Modeling the Impact of Biogeochemical Hotspots and Hot Moments on Subsurface Carbon Fluxes from a Flood Plain Site

Friday, 18 December 2015: 16:30
2004 (Moscone West)
Bhavna Arora1, Nicolas Spycher2, Carl I Steefel2, Eric King2 and Mark E Conrad2, (1)Lawrence Berkeley National Lab, Berkeley, CA, United States, (2)Lawrence Berkeley National Laboratory, Berkeley, CA, United States
Biogeochemical hotspots and hot moments are known to account for a high percentage of carbon and nutrient cycling within flood plain environments. To quantify the impact of these hotspots and hot moments on the carbon cycle, a 2D reactive transport model was developed for the saturated-unsaturated zone of a flood plain site in Rifle, CO. Previous studies have identified naturally reduced zones (NRZs) in the saturated zone of the Rifle site to be hotspots and important regions for subsurface biogeochemical cycling. Wavelet analysis of geochemical concentrations at the site suggested that hydrologic and temperature variations are hot moments and exert an important control on biogeochemical conditions in the Rifle aquifer.

Here, we describe the development of a reactive transport model that couples hydrologic and biogeochemical processes to microbial functional distributions inferred from site-specific ‘omic’ data. The model includes microbial contributions from heterotrophic and chemolithoautotrophic processes. We use Monod based formulations to represent biomass formation and consider energy partitioning between catabolic and anabolic processes. We use this model to explore community emergence at the Rifle site and further constrain the extent and rates of nutrient uptake as well as abiotic and biotic reactions using stable carbon isotopes.

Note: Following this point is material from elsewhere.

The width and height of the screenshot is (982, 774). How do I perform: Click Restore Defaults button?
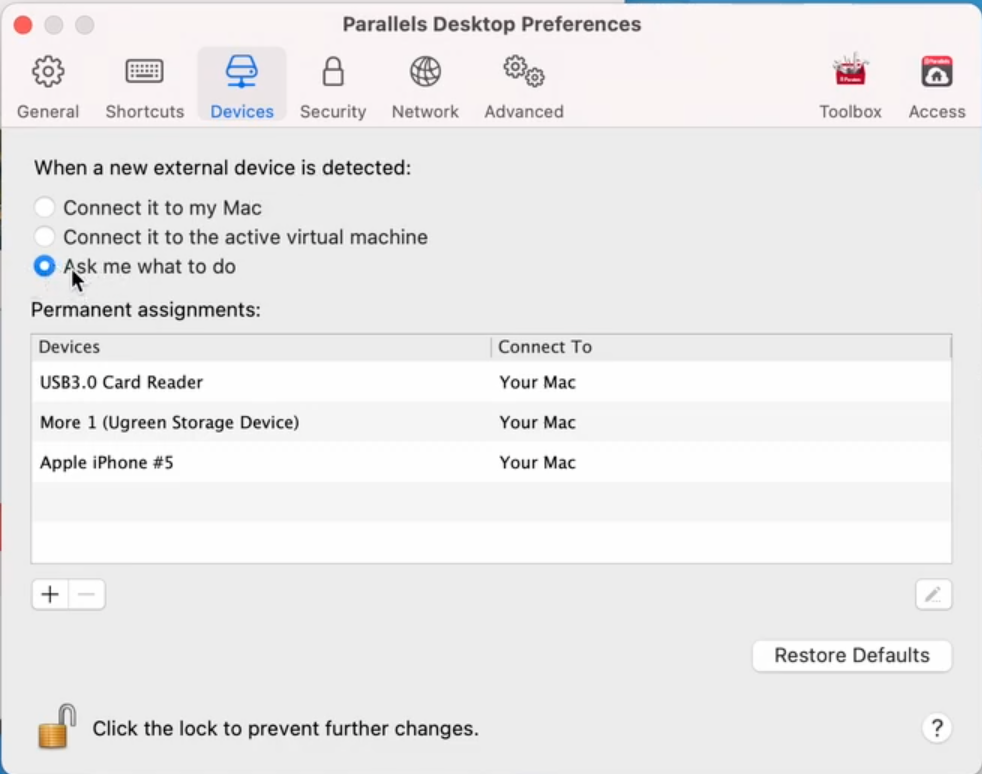coord(851,655)
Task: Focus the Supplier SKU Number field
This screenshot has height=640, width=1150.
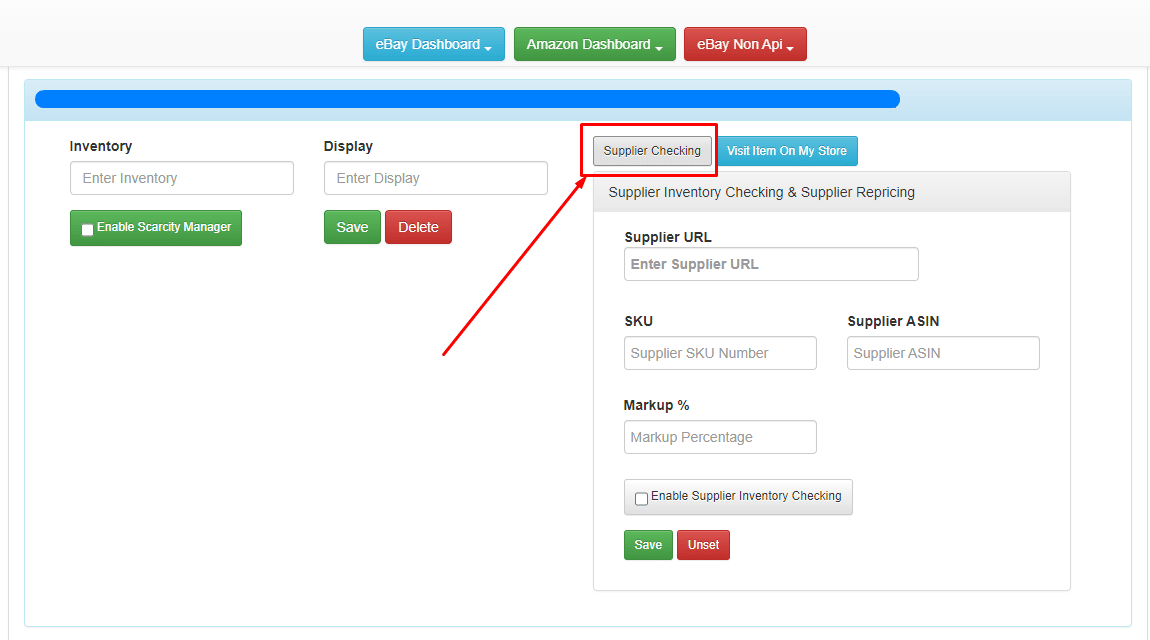Action: pos(720,352)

Results from 2D model simulations with only abiotic reactions predict lower CO2 partial pressures in the unsaturated zone and severely underpredict (~200%) carbon fluxes to the river compared to simulations with chemolithoautotrophic pathways. δ13C-CO2 profiles also point to biotic sources for the locally observed high CO2 concentrations above NRZs. Results further indicate that groundwater carbon fluxes from the Rifle site to the river are underestimated by almost 180% (to 3.3 g m-2 d-1) when temperature fluctuations are ignored in the simulations. Preliminary results demonstrate the emergence of denitrifiers at specific depths in the unsaturated zone. This modeling study suggests that spatially (e.g., microbial and redox zonation) and temporally discrete conditions (e.g., temperature fluctuations) can significantly contribute to carbon cycling in flood plains and hotspots and hot moments need to be appropriately represented in model simulations.